* What the task requires: Search the records for the string "agent" and return each line that has it.

- Opening Delimiter -

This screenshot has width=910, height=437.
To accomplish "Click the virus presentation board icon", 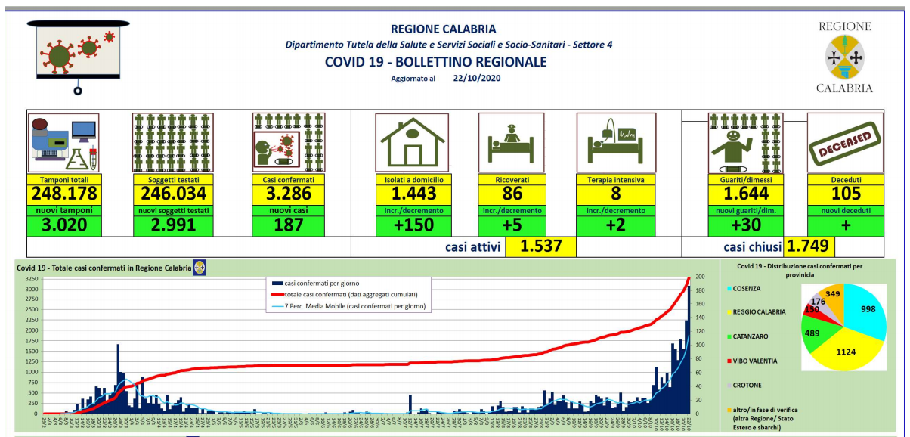I will point(78,51).
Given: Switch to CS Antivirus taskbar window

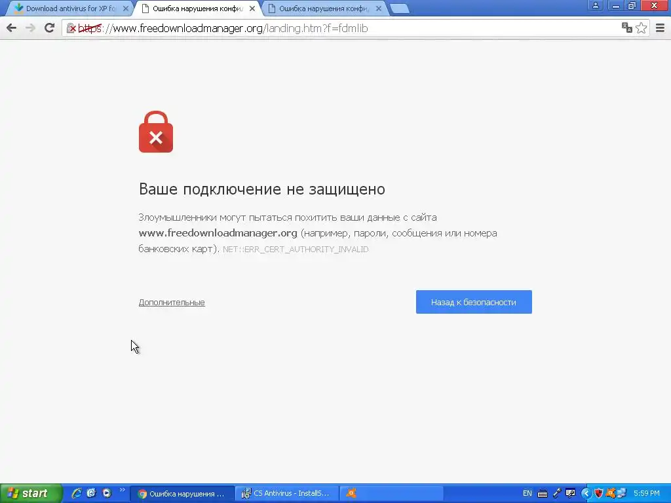Looking at the screenshot, I should (287, 493).
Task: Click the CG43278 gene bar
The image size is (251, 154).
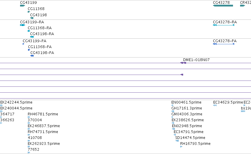Action: pyautogui.click(x=223, y=6)
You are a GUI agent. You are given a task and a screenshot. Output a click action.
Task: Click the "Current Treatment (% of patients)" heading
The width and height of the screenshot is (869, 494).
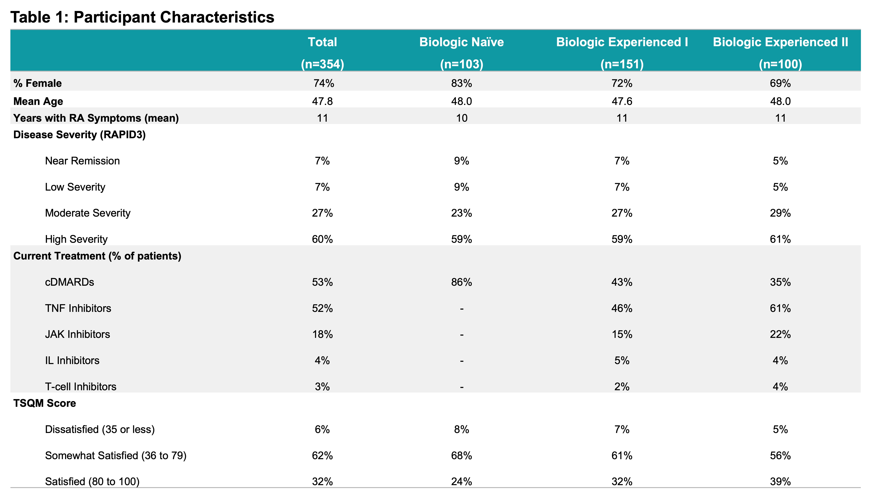(97, 256)
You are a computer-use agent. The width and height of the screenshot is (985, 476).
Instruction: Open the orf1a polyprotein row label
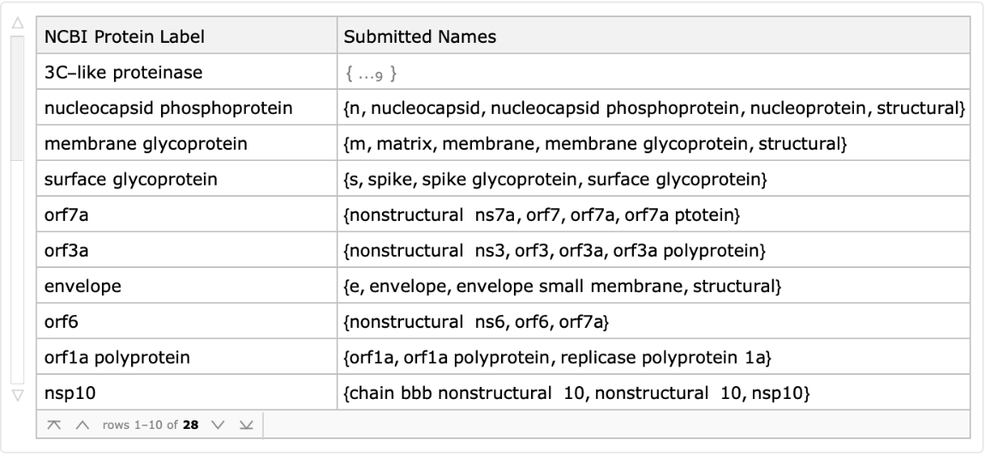(117, 359)
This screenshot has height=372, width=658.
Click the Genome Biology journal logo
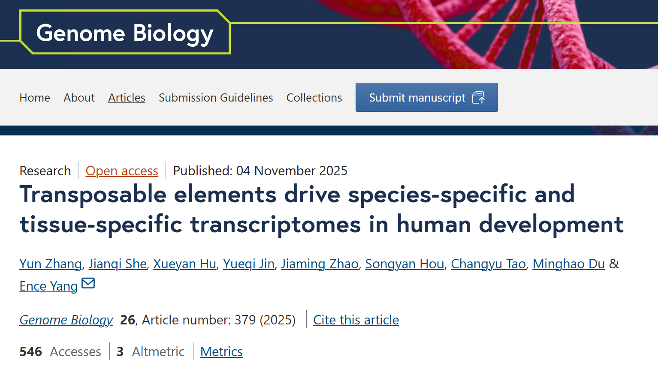point(124,33)
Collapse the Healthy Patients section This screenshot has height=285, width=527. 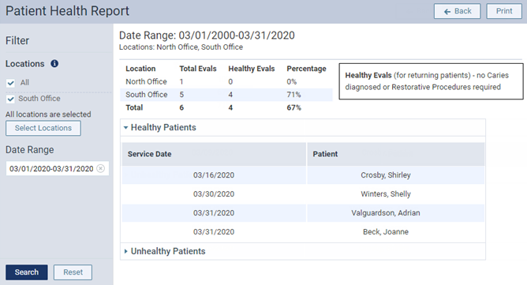(x=125, y=128)
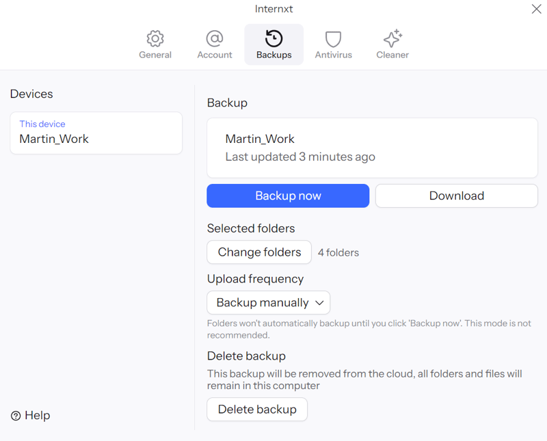
Task: Open the tab labeled Antivirus
Action: [333, 55]
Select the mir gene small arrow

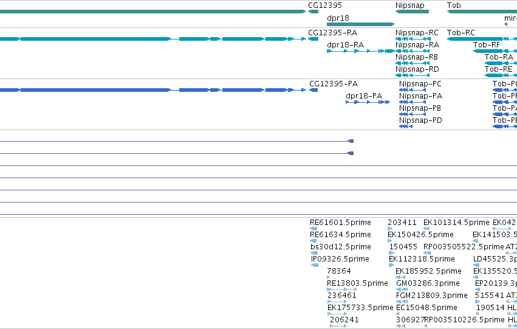(505, 24)
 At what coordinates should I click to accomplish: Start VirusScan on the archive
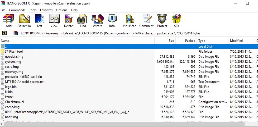point(130,21)
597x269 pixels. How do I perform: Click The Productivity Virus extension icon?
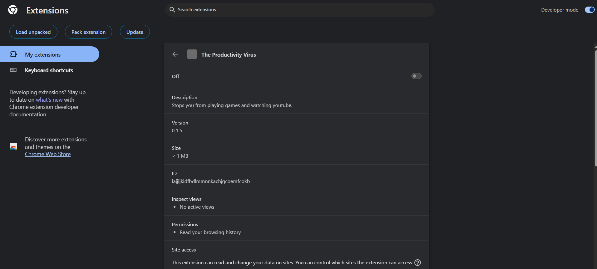pyautogui.click(x=192, y=54)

- Closing Delimiter -

* Written answer:
You are a GUI agent. You are given a task and a screenshot. Output a click action.
You are a computer-use agent. The width and height of the screenshot is (985, 476).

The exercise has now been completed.